Currencies by Country:

Beginning Market Valuation of Australia’s Leading Bank: Macquarie Bank

The year ending January 2002 was the worst in the Australian dollar’s history. The Aussi became infamously known as the “Pacific Peso.” The Aussi’s future looked so baleful that he head of the Australian stock exchange, Maurice Newman, suggested that Australia relinquish the Aussi and adopt the US dollar. The value reached in 2001 was the lowest since the currency was floated in 1983. Since its inception it moved from 1.10 A$/US$ to 48 A$ / US $. A local bank predicted the currency would move still lower to 37 cents per USD. The Australian dollar moves with gold – gold went down. However, the Aussi went down relative to gold 28%! Major Australian companies such as Woodside Petroleum and even large banks were bid on by foreign competitors. The government actually had to intervene on Woodside’s behalf to stop the acquisition. In the stock market, the instability caused by the Aussi Dollar led to a bad year for IPO’s, 2/3 of them fell from their issue price. The poor exchange rate hit Australian travel agencies particularly badly, but was profitable for exporters who could pay workers in cheapened dollars. The deterioration of the Australian dollar in 2001 was precipitated by two types of factors: those originating within the country and those without.

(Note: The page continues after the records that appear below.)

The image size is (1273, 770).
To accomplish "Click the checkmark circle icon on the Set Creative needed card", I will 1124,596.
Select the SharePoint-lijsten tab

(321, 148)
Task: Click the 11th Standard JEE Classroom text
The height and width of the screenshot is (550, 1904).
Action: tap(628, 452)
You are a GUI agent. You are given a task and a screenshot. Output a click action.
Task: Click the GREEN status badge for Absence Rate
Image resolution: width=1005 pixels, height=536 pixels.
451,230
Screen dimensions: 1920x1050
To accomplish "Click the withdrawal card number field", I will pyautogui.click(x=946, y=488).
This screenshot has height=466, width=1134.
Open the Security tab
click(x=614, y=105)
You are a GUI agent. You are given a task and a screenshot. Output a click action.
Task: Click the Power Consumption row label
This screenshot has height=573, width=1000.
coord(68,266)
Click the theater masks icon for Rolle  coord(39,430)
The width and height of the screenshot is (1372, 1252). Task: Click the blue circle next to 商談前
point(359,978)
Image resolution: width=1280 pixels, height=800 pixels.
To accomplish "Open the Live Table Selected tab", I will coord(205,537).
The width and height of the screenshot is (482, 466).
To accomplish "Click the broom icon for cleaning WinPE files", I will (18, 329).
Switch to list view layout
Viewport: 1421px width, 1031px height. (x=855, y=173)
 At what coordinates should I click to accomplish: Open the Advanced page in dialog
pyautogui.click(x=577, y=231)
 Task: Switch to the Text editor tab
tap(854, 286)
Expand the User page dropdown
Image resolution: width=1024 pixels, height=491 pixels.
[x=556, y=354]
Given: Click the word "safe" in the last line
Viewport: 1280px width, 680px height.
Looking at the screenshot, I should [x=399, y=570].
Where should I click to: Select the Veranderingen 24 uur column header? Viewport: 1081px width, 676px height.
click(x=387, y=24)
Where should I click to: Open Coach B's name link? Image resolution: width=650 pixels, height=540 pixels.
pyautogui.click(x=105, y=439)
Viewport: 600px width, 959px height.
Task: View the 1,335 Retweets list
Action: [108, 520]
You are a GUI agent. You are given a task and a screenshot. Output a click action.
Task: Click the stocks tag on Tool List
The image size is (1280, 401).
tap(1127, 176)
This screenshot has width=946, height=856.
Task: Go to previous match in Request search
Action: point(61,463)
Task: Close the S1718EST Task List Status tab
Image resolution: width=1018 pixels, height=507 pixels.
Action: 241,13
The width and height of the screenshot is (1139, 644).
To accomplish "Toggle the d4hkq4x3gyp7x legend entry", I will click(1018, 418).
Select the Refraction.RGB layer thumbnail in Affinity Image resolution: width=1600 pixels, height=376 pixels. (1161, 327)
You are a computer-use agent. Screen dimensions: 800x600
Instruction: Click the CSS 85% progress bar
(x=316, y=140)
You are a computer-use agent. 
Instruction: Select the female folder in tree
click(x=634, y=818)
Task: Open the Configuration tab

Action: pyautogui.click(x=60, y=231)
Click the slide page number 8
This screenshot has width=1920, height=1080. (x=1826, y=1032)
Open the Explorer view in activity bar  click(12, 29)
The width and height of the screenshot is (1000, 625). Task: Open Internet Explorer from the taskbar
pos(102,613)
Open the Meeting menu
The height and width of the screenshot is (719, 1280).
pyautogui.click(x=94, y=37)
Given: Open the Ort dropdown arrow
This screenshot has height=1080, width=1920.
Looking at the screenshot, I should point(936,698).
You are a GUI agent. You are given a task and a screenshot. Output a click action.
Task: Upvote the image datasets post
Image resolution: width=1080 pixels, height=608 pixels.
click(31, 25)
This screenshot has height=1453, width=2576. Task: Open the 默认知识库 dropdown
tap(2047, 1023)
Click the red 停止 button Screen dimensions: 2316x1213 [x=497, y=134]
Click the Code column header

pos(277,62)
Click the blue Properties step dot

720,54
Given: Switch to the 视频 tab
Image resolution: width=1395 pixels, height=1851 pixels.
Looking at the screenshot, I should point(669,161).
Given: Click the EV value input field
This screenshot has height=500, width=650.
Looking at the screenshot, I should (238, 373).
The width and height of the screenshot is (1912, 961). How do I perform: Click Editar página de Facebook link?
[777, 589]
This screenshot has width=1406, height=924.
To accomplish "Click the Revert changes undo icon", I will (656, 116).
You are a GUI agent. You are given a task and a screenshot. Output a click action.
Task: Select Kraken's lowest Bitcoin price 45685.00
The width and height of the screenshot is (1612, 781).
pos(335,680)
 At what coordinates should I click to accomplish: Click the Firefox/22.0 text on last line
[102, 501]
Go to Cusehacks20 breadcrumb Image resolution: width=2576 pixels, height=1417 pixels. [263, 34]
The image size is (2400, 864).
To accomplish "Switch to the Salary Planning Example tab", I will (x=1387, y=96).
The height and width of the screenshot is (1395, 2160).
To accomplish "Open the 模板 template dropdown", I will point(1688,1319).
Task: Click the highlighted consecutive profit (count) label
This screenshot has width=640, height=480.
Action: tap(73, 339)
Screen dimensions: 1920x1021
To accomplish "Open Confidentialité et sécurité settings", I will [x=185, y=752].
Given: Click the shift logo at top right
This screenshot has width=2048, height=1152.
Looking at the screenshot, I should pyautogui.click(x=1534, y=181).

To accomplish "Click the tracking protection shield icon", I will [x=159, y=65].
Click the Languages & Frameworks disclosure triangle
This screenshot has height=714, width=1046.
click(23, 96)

Internally, the Aussi was plagued by inappropriate government policy. At a time when the currency was plummeting and confidence in Australia was low, the Federal Government insisted on low interest rates. They insisted on interest rates on a par with the US and ignoring the risk premium that the countries position demanded. In addition, foreign investors demanded reforms in industry policy. Reforms were needed to make the Australian economy profitable. The IMF suggested decoupling pensions from salary level and increased work participation from welfare recipients. Foreigners were simply not willing to invest in Australian companies until changes were made allowing them to be more profitable. In addition, the government had accumulated a high current account deficit, 4.5% of GDP. This, combined with the political risk factor of an election year did not make Australia an enticing investment for foreign dollars.

Australian Dollars have always been, to a large extent, tossed at the mercy of foreign affairs. In 2001, the Aussi was impaled by a strong USD. A global recession mired Australia’s chief trading partners, the US and Japan, leading to a lower price for gold. Australia was increasingly at the mercy of these global conditions because of its high foreign debt. Additionally, investors thought Australians would not be able to adapt to the new technology based economy and remain only capable of producing archaic raw materials. These factors combined to make Australia’s economic prospects for 2001 void of profit.